Perth’s vacancy rate recently fell to just 0.6 per cent, its lowest level since 1980.
A Chinese government ban on online studying could result in more than 40,000 Chinese university students arriving in Australia in the next few weeks, putting further heat on the already stretched unit and CBD markets.
Craig Hill, an education consultant from Craig Hill Consultancy Services, said China has decreed that they will no longer recognise purely online degrees, and have ordered all online students to return to their Australian university campuses immediately.
“The result will be that cashed up Chinese students will put a strain on our rental market, which is already at crisis point and particularly evident in Sydney, Melbourne and Brisbane,” Mr Hill said.
“There is not sufficient accommodation on campus to provide for all these students, with a lot of on-campus accommodation having been sold off over the last three years during COVID due to the fact it was sitting empty.
“Brisbane, for example, has only a 1 per cent vacancy rate for rentals, with many not able to afford the soaring rental prices that have occurred because of the Reserve Bank interest rate hikes.
“With thousands of students now expected to arrive in the city over the next month, rental prices are expected to soar even higher.”
While another interest rate rise appears likely next week, there are some nascent signs that the cycle of rate rises is finally taking effect.
Australian retail turnover fell 3.9 per cent in December 2022, according to figures released Tuesday (31 January) by the Australian Bureau of Statistics (ABS).

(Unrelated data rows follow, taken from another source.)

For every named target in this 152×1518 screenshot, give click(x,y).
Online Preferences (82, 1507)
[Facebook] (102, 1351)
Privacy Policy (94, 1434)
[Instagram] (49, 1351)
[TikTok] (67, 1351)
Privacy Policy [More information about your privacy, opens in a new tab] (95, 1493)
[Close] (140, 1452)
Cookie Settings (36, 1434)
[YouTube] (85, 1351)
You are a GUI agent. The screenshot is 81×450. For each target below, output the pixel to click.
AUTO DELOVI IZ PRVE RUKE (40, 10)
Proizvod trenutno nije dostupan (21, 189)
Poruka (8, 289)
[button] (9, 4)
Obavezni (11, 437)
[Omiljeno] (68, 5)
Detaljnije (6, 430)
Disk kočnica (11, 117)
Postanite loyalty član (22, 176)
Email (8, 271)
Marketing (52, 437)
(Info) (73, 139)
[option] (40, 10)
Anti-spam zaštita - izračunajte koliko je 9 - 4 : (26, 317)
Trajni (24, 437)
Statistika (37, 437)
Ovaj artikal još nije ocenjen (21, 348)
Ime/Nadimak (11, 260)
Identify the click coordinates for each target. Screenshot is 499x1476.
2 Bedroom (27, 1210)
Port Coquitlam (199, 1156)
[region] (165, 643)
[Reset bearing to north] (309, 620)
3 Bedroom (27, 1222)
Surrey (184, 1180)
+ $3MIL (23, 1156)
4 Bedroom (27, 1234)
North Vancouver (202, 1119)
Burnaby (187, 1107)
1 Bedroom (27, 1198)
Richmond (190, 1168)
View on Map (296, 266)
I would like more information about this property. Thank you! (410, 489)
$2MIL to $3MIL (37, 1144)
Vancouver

This follows a 1.7 per cent rise in November 2022, according to Ben Dorber, ABS Head of Retail Statistics.
“This is the first monthly fall in retail turnover for 2022, following eleven consecutive monthly rises.”
“The large fall in December suggests that retail spending is slowing due to high cost-of-living pressures.”
The hope among borrowers is that reduced spending will take pressure off the high inflation that is forcing the RBA’s hand on interest rates.